> **EXERCISE**
Copy out the records verbatim, beginning at the line that contains "This screenshot has width=1456, height=819. Describe" and continuing through the line that contains "rectangular button labeled", with both of those lines included.

> **SOURCE DATA**
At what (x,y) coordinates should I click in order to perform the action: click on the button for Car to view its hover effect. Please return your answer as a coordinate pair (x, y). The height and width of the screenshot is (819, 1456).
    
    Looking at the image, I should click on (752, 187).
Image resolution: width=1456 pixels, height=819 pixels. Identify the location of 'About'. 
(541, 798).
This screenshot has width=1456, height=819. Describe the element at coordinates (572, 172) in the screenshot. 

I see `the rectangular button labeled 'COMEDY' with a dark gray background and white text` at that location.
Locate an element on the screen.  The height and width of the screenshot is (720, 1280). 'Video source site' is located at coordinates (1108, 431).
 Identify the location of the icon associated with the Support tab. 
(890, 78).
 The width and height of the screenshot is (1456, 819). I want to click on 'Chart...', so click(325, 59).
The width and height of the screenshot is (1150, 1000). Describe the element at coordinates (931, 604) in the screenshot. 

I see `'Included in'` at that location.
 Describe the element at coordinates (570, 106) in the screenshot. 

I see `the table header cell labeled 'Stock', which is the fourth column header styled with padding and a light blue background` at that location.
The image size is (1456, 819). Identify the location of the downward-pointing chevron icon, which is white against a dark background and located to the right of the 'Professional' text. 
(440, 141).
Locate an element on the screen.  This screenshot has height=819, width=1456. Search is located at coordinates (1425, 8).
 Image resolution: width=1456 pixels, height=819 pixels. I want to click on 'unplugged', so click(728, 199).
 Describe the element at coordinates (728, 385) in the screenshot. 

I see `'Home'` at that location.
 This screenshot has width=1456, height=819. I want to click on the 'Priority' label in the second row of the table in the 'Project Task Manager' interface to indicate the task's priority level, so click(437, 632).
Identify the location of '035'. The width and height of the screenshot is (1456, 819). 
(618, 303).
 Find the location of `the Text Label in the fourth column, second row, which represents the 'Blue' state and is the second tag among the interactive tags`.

> **COMPLETED EXERCISE**
This screenshot has width=1456, height=819. Describe the element at coordinates (572, 172) in the screenshot. 

I see `the rectangular button labeled 'COMEDY' with a dark gray background and white text` at that location.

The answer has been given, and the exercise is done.